I will simply say that we’re not happy with the quality of the product and particularly with their customer support; that said, the service is very cheap (probably the cheapest). If you need more details, send me a private message and I can share my personal experience.
I usually end up hosting my own instances of Prometheus and Grafana and then use https://github.com/deadtrickster/prometheus.ex along with all the relevant collectors for out of the box Phoenix+Ecto metrics. I then also add my own metrics when appropriate to keep track of business metrics and what not.
From a logging perspective, we’re pretty much on par with the typical solutions out there. From the metrics side, you just log structured data and create dashboards from that.
I’d love to give you a rundown. If you’re interested, perhaps you guys can play a role in shaping the future of the product. I’m working closely with engaged early adopters.

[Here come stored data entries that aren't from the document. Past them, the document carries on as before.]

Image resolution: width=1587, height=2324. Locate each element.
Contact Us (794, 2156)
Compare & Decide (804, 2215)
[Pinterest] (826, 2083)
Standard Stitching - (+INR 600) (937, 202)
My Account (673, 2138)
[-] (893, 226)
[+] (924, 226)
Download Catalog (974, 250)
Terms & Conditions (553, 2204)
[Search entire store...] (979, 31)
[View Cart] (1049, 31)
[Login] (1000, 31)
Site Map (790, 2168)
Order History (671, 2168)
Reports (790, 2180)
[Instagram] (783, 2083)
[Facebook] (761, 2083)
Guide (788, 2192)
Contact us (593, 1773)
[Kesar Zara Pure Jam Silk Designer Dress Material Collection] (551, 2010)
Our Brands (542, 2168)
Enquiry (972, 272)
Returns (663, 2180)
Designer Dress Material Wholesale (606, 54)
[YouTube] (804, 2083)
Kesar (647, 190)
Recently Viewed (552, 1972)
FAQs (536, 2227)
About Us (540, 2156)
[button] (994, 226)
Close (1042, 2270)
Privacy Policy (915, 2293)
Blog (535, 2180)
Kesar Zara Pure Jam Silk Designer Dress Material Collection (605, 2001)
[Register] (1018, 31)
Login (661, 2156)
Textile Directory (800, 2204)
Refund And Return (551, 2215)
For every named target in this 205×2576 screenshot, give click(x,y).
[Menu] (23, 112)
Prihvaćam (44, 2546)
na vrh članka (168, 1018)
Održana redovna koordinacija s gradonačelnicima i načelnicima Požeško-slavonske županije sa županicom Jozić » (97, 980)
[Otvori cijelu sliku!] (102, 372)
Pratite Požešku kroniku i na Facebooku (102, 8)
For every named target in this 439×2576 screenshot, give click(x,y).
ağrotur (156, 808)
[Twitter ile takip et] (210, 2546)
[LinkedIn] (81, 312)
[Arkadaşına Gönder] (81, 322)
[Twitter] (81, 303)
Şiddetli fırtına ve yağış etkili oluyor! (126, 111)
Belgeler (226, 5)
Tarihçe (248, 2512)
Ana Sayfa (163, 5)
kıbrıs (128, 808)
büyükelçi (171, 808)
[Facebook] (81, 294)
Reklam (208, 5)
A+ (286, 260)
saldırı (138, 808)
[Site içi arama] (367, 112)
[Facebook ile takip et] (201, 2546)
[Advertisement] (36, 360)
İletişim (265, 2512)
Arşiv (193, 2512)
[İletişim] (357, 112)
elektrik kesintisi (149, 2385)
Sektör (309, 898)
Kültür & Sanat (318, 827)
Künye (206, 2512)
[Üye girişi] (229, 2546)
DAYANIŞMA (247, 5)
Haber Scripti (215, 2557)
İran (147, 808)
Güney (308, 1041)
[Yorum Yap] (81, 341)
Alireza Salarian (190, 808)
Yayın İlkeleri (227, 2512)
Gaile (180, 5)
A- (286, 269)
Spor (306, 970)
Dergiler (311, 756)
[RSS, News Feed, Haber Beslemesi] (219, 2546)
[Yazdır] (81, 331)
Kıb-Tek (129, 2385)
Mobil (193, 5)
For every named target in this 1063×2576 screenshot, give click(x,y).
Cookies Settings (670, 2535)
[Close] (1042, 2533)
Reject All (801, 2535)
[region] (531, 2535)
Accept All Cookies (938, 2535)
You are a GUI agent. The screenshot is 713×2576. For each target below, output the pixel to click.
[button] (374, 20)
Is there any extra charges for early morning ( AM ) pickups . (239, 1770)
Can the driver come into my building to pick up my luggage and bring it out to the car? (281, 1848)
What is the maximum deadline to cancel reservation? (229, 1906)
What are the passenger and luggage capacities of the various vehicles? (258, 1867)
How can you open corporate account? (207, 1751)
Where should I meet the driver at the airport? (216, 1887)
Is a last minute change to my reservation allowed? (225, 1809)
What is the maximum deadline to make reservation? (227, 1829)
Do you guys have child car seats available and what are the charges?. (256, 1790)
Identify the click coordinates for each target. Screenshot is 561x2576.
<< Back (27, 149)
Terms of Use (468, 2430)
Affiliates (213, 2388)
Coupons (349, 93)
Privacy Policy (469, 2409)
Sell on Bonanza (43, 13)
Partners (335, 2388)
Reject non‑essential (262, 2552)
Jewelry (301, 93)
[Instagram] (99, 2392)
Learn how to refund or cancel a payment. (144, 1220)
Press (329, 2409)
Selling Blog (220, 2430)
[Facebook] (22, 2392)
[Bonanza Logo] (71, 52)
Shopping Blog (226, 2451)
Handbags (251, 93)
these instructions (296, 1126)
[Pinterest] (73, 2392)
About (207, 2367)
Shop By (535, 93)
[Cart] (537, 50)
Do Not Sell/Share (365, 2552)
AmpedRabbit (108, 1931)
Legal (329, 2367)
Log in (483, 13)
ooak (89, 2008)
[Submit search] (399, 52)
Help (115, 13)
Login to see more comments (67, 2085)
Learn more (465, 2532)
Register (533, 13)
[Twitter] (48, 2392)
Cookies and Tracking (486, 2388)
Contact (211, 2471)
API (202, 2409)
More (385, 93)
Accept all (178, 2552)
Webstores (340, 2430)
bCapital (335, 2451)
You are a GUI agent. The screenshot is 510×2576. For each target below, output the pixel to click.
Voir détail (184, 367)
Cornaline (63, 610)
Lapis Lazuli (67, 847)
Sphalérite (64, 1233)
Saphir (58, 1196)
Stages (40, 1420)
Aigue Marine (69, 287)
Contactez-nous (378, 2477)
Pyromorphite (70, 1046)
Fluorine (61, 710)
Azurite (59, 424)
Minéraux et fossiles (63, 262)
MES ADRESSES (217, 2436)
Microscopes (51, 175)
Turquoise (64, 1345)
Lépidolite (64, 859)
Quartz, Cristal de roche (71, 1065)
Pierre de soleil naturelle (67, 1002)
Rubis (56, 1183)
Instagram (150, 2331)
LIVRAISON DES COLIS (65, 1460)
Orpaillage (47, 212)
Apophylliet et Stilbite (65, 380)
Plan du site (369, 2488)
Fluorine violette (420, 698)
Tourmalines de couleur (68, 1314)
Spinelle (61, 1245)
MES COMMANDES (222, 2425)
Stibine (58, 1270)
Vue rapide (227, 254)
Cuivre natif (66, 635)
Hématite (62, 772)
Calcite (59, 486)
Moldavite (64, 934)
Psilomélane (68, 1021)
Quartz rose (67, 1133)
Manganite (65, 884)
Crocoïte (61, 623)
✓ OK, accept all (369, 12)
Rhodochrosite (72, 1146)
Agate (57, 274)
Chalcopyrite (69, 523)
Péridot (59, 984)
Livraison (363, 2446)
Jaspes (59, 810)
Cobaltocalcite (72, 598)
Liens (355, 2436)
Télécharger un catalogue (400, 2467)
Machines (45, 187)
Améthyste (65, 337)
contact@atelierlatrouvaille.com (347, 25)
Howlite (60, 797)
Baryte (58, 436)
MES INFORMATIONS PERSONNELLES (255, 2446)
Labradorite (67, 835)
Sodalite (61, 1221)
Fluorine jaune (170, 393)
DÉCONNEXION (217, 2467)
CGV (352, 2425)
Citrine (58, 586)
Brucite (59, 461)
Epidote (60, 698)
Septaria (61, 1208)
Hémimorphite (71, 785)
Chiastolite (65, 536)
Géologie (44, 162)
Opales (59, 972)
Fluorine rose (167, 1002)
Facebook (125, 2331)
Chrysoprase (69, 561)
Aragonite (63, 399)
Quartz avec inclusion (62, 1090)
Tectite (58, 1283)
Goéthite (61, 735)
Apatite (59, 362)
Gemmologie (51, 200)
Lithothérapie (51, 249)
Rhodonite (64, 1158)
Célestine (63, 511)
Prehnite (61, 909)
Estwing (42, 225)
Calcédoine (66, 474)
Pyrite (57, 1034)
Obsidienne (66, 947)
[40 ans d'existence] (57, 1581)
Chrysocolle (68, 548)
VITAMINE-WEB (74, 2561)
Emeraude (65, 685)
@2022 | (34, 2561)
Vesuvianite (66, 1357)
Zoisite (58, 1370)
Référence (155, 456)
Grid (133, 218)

Hey @svilen, did you find out something interesting? I am quite interested about your findings and decision, as we’re also trying to setup some metrics collection & visualisation and also exceptions tracking.
To be honest, I am very confused by the whole logger, telemetry, opentelemetry, prometheus etc. topic, so I am looking for any useful information.
logger is new Erlang module in kernel application that is meant as a general-purpose logging frontend. Right now (Elixir 1.9.x) its messages are intercepted by Elixir’s Logger application and are displayed alongside its messages. In next release (Elixir 1.10) it will slightly change, as Logger module will now be wrapper over Erlang’s logger and these two will be unified (with compatibility layer for legacy code).
telemetry is simple events dispatcher, think about it as a message bus, that is meant to dispatch events about applications. In theory we could use logger for that, but telemetry is much simpler and less complicated solution (no levels, no formatters, no filters, etc. just messages and handlers)
OpenTelemetry is CNCF project which is meant to bring iter-technology solution for monitoring (metrics and traces, no logs). The idea is to make it as a backend to the Erlang’s telemetry, so you will be able to seamlessly introduce it into your project and most of the things will work almost OotB.
Prometheus is another CNCF project that is meant to be TSDB and query language for metrics.
So in the end:
If you are writing library - logger and telemetry are your friends
If you are building application - OpenTelemetry is something you should look into
Prometheus is for operations, there are backends for telemetry and I am pretty sure that there also will be such feature in OpenTelemetry, so in the end, OpenTelemetry will be all you need. However currently the OpenTelemetry Erlang is still in pre-alpha phase, so if you want to use it here and now, then you should check OpenCensus (which is previous project, and all the people that were working on that one currently are working on OpenTelemetry).
About error tracking - check out Sentry, it has official support for Elixir and it is pretty decent software. I have used it in the past and it was bliss.
About visualisation - Grafana is the best, unless you want unified hosted solution, then most of the above can be achieved via DataDog.
Not sure I understand this still. So is telemetry sort of like a lot of people use Redis, RabbitMQ, Kafka? Or Java’s JMS implementations? Basically a stream of events, sort of like a GenServer’s mailbox?
The easiest way that I can explain telemetry is that it is a function dispatcher. Libraries emit events with a given name (list of atoms), measurements, and metadata. Functions are then invoked if they subscribed based on the name. The function dispatcher is doing things like handling errors, so a bad function won’t be invoked again and again.
The functions can do anything you want, and they will be called inline. Many people do things like emit to StatsD or Prometheus at that point. It’s completely in Elixir though. Further, the functions are called inline so it’s not async by default either.